Task statement =
Below are some records. Quote exactly the lines from the one that contains "This screenshot has" through the last, both included, and leave out the pictures.

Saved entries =
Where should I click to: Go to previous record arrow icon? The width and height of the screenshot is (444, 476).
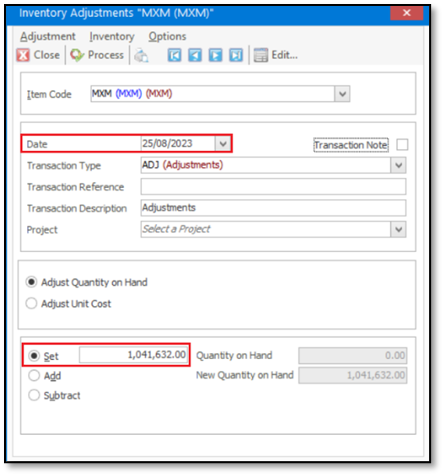pos(195,55)
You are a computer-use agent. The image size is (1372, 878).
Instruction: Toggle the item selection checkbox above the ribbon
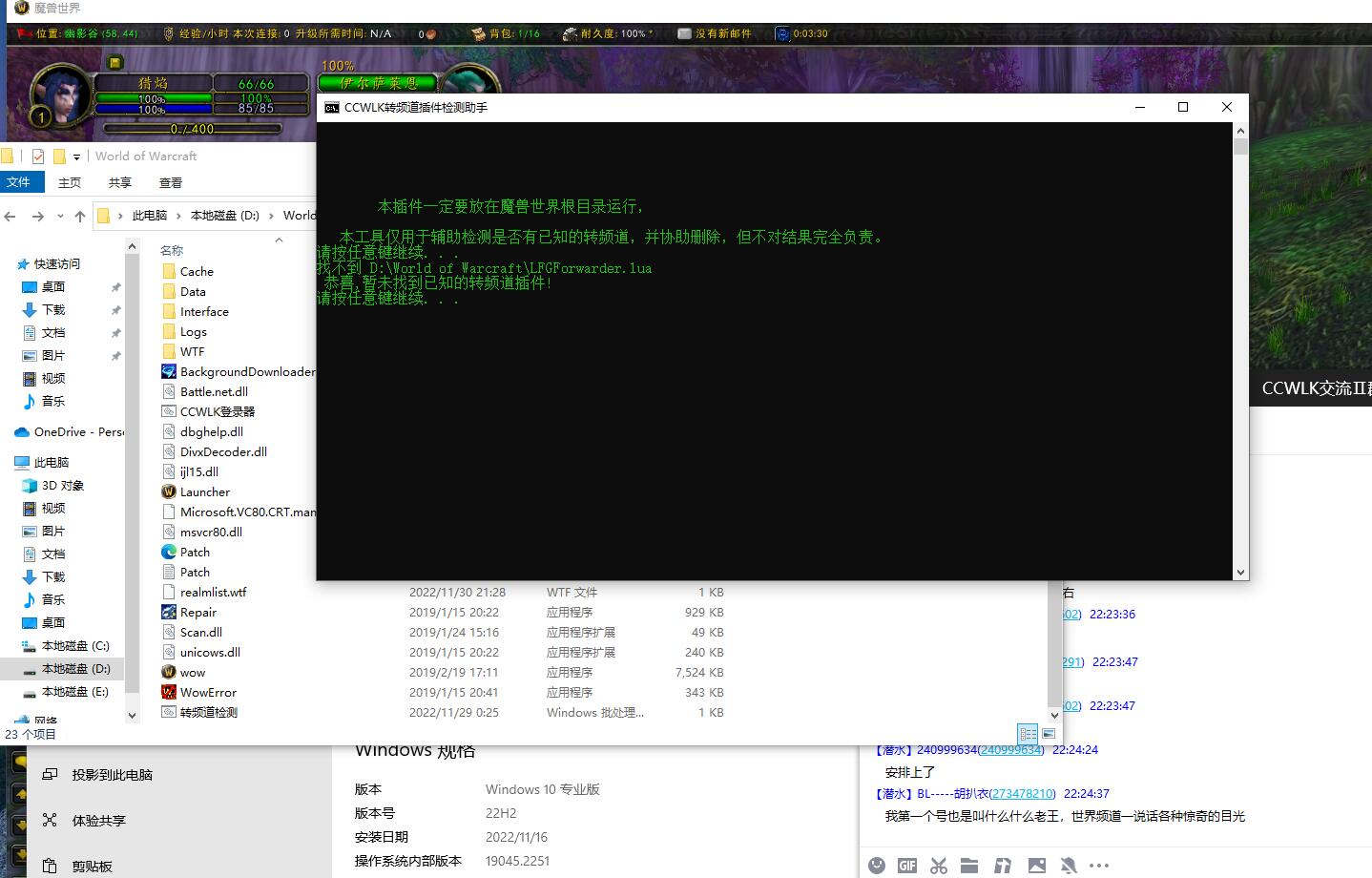(38, 157)

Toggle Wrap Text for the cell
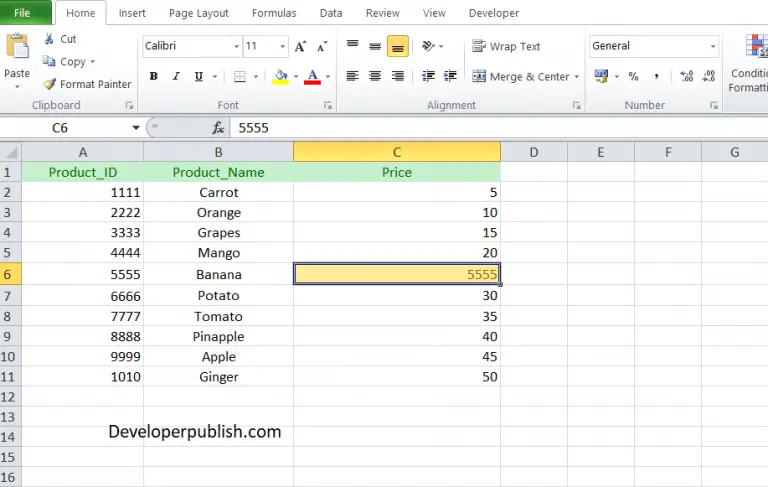point(506,46)
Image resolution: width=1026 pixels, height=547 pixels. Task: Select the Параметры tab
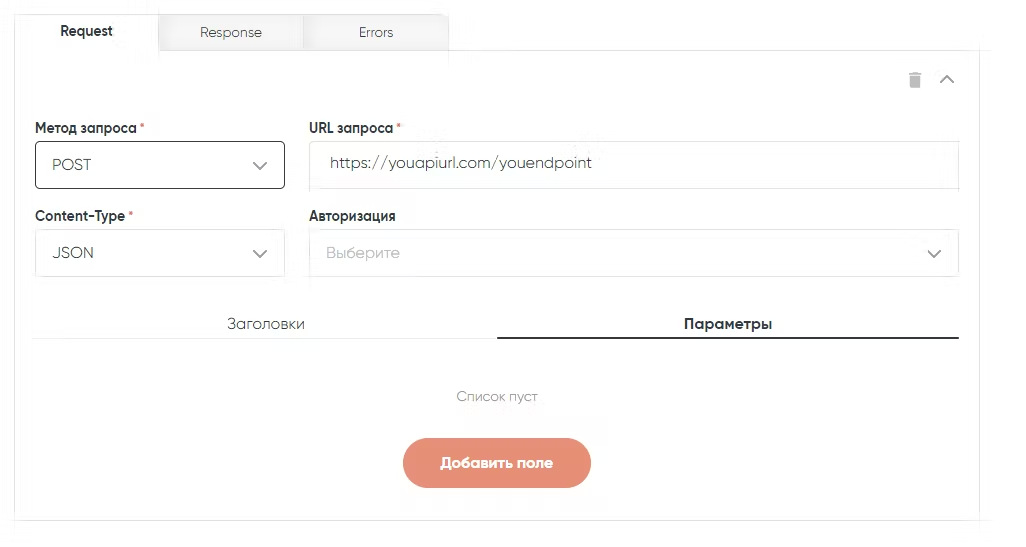727,324
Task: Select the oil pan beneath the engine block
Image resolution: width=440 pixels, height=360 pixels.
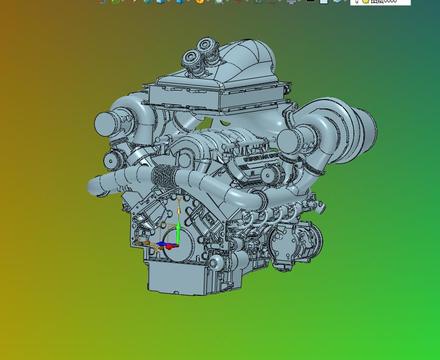Action: 177,278
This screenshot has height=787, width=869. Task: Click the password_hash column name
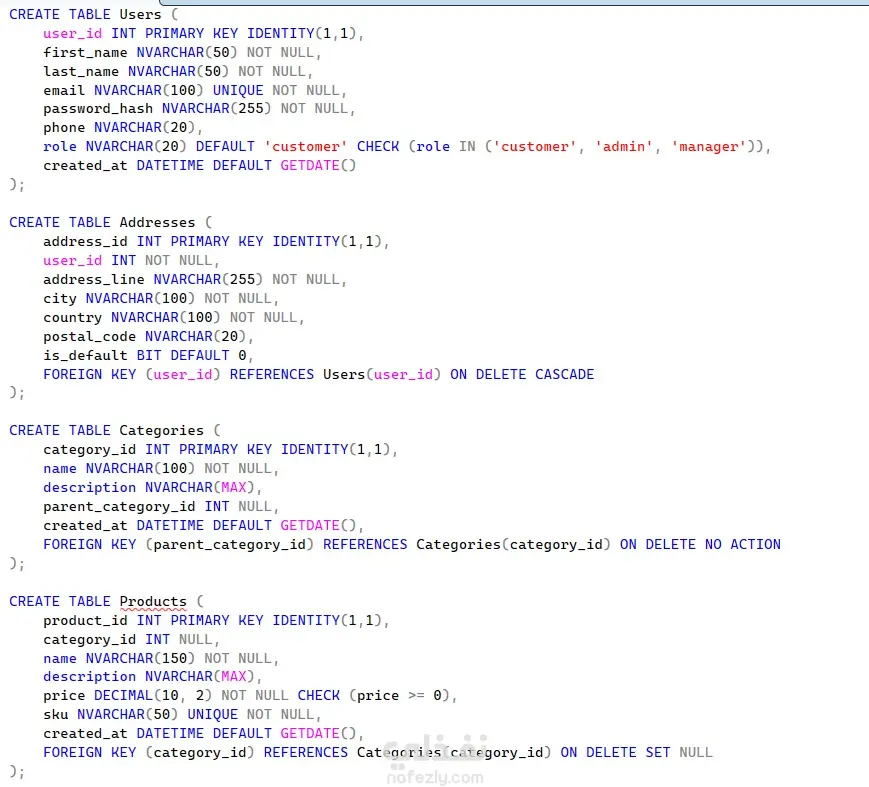tap(98, 109)
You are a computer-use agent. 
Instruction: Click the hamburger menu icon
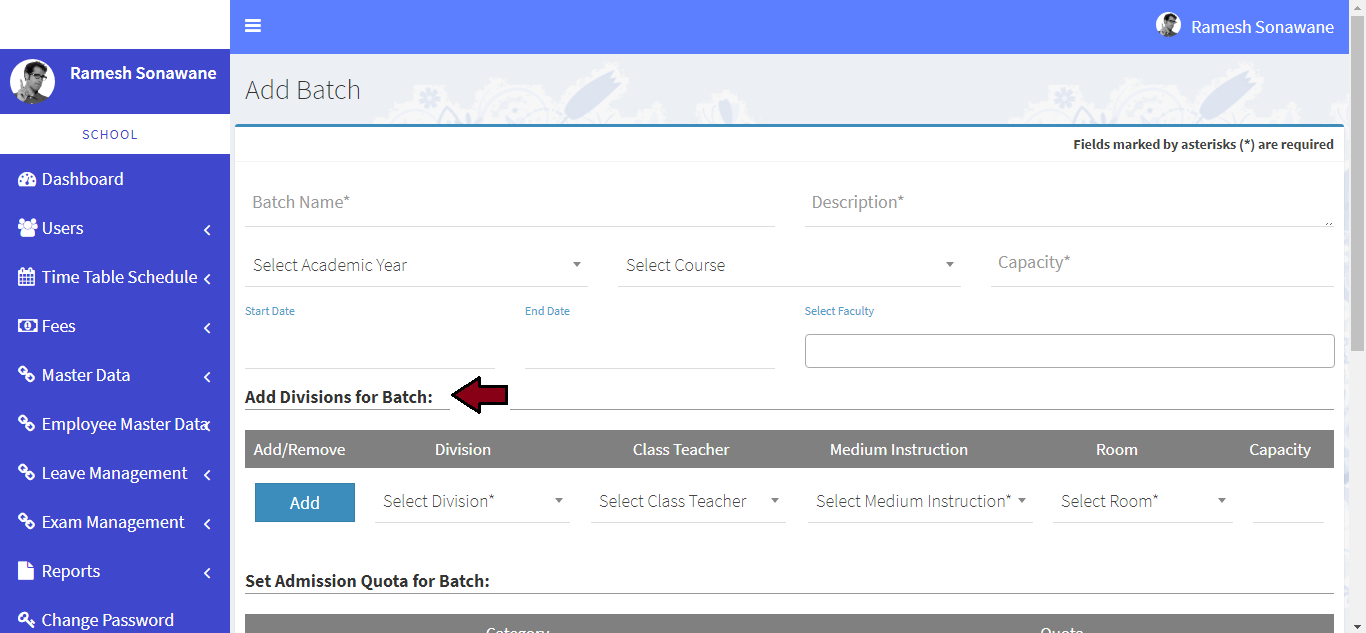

Reply =
This screenshot has height=787, width=869. Task: Click the password_hash column name
tap(98, 109)
You are a computer-use agent. 
Instruction: Click the hamburger menu icon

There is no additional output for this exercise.